PyData Global 2023

Introduction to Machine Learning Pipelines: How to Prevent Data Leakage and Build Efficient Workflows
12-08, 18:30–20:30 (UTC), Machine Learning Track

This webinar will introduce machine learning pipelines and discuss their importance in building efficient and robust workflows. It will explain how pipelines help to prevent data leakage and ensure model stability by allowing for proper separation of training, validation, and test data. Through a blend of theory and practice, it will provide and explain code chunks in Python using well-known open-source packages like scikit-learn (pipeline and column transformers) and feature-engine to ensure a complete understanding of the .fit(), .transform(), and .predict() methods. By the end of this webinar, the audience will have a solid understanding of the theory behind machine learning pipelines and practical examples of using them effectively in their projects.


Objective:
By the end of this session, participants will have a comprehensive understanding of machine learning pipelines, equipped with the knowledge to prevent data leakage and build efficient, robust ML models using a range of tools and libraries relevant to today's data science landscape (focus on scikit-learn).

Introduction:

This workshop will commence with an overview of the machine learning (ML) project lifecycle, emphasizing the critical role of model validation. Key attention will be given to defining and understanding data leakage – its causes, consequences, and prevention strategies.

Hands-on learning:

Participants will engage in practical exercises demonstrating the nuances of data preprocessing and model training. These activities are designed to illustrate the occurrence of data leakage, how to identify it, and effective strategies to prevent it.

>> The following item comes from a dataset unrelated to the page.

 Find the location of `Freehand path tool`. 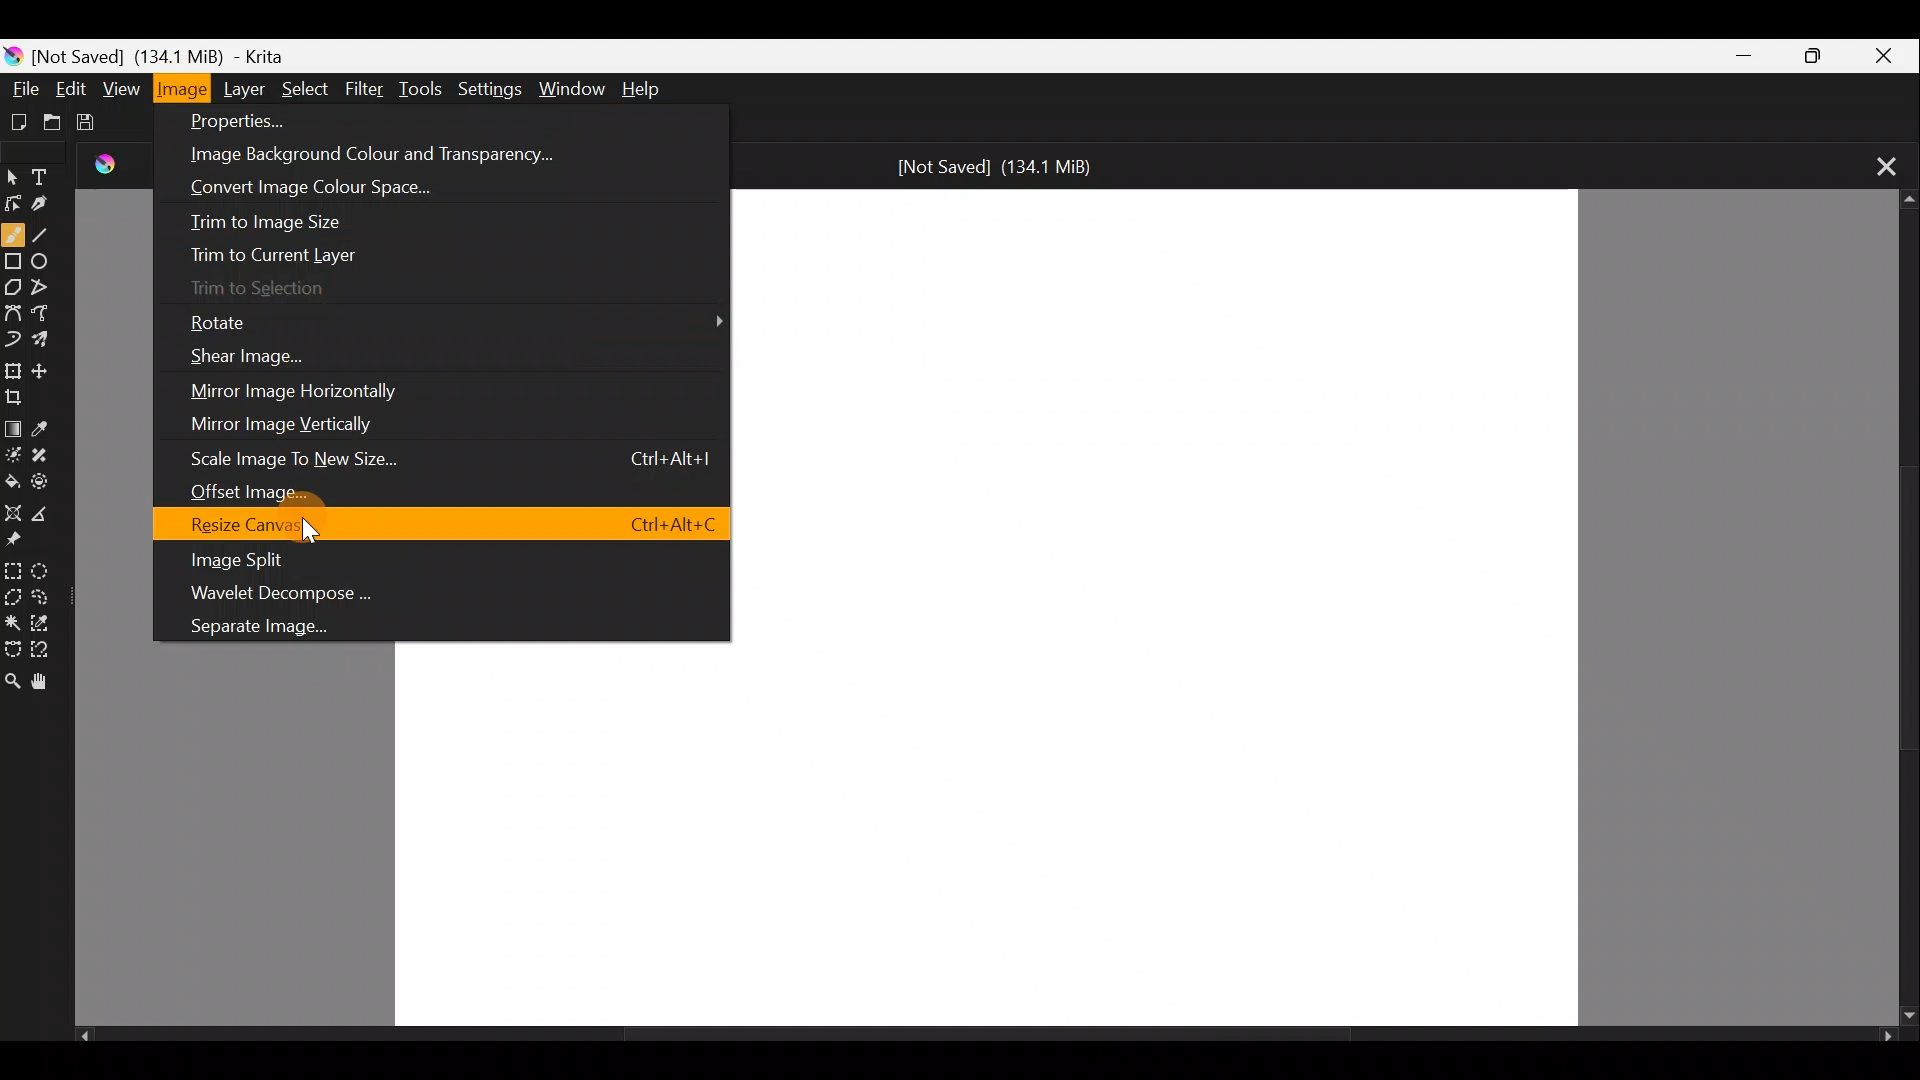

Freehand path tool is located at coordinates (46, 311).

The workshop will compare and contrast methods to avert data leakage, both with and without the use of pipelines. Participants will gain insights into the additional steps required when not using pipelines and understand the benefits of implementing the scikit-learn pipeline in their workflows.

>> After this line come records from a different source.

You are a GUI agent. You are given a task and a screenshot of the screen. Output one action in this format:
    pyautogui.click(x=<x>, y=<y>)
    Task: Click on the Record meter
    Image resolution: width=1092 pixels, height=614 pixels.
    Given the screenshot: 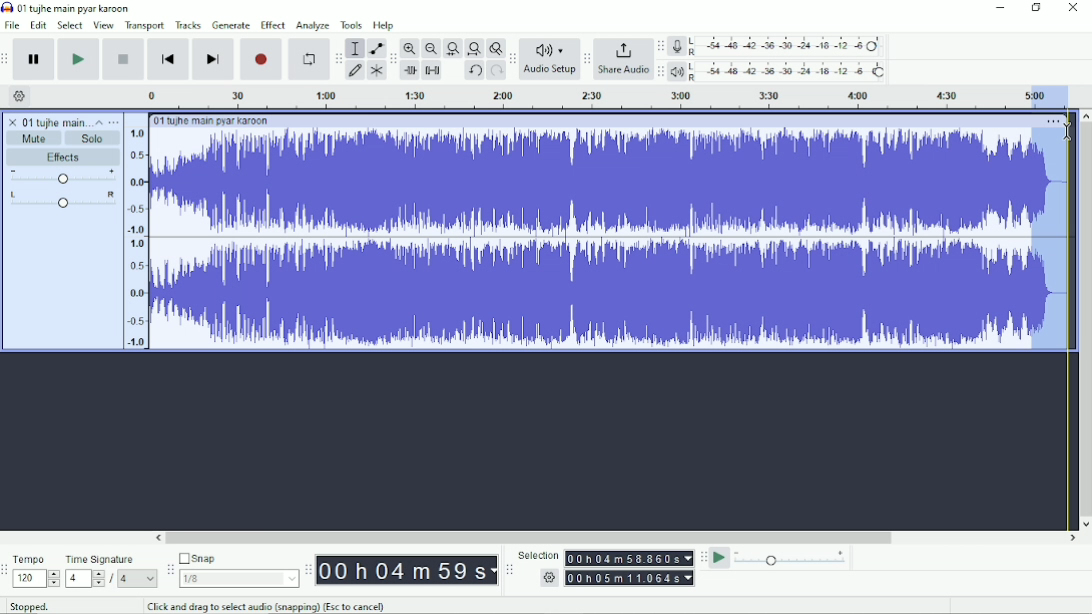 What is the action you would take?
    pyautogui.click(x=777, y=46)
    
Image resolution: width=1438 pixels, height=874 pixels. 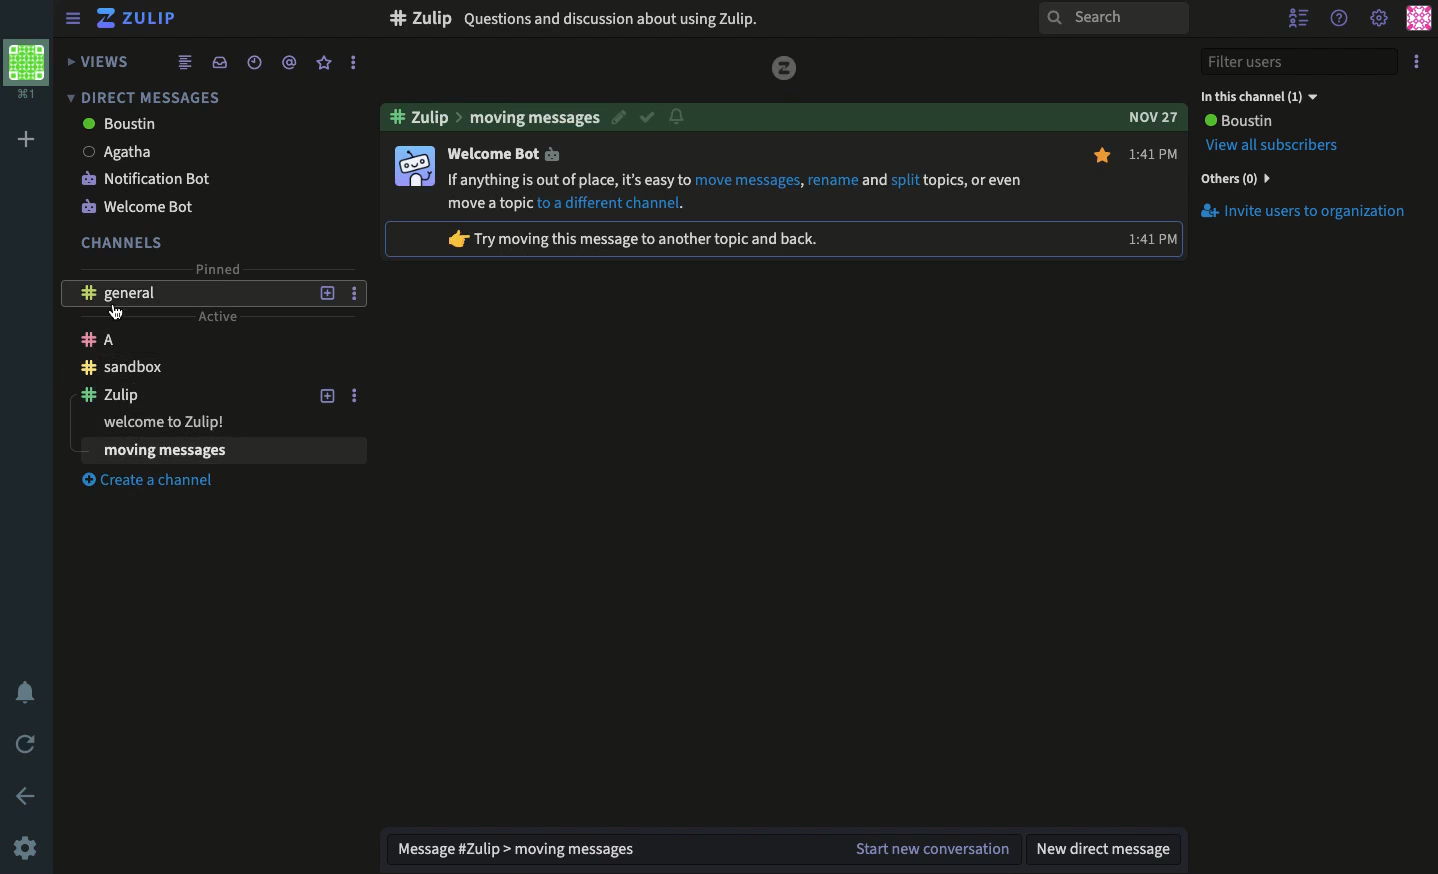 What do you see at coordinates (1418, 18) in the screenshot?
I see `Profile` at bounding box center [1418, 18].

We will explore how essential libraries like Scikit-learn, Feature-engine, and Imbalanced-learn, integrate into this process. The workshop will provide practical examples using these tools, from basic to relatively complex pipeline implementations.

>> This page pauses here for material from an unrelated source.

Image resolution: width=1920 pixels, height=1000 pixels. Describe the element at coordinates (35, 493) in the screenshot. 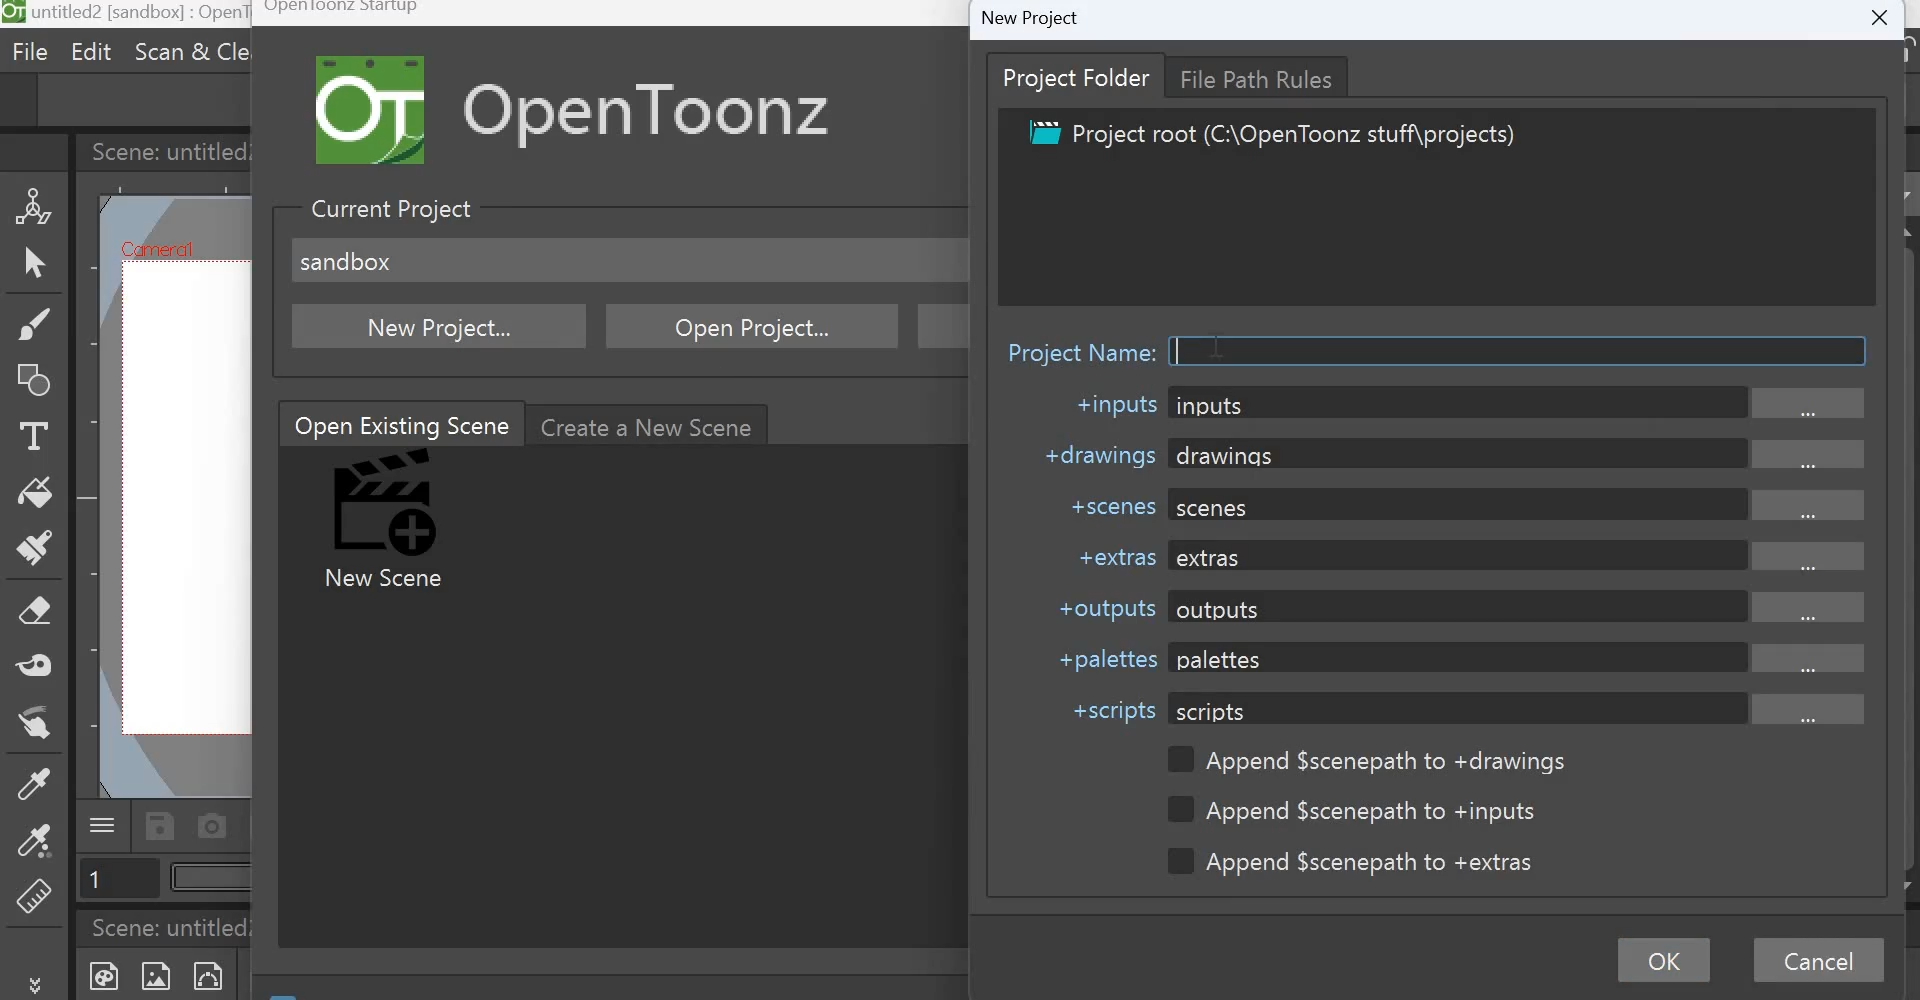

I see `Fill tool` at that location.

Towards the conclusion, the workshop will delve into how advanced autoML libraries like PyCaret employ pipelines. Additionally, we will quickly explore the application of pipeline conventions in other libraries, such as Spark ML, to highlight the widespread use and importance of this approach in various ML ecosystems.


Prior Knowledge Expected

Previous knowledge expected

Hi, my name is Cainã,
I'm the father of a human, a dog, and a cat.
I love traveling and gathering around with family and friends.

Professionally speaking, as a data scientist with a PhD in bioinformatics and over ten years of working on relevant projects, I developed a strong data science and analytics foundation. I have spent the last few years working at world‑renowned companies, developing end‑to‑end machine learning applications. Additionally, driven by my passion for knowledge, I've taught specialized courses in various data science topics. I am always eager to apply my expertise and create meaningful impacts.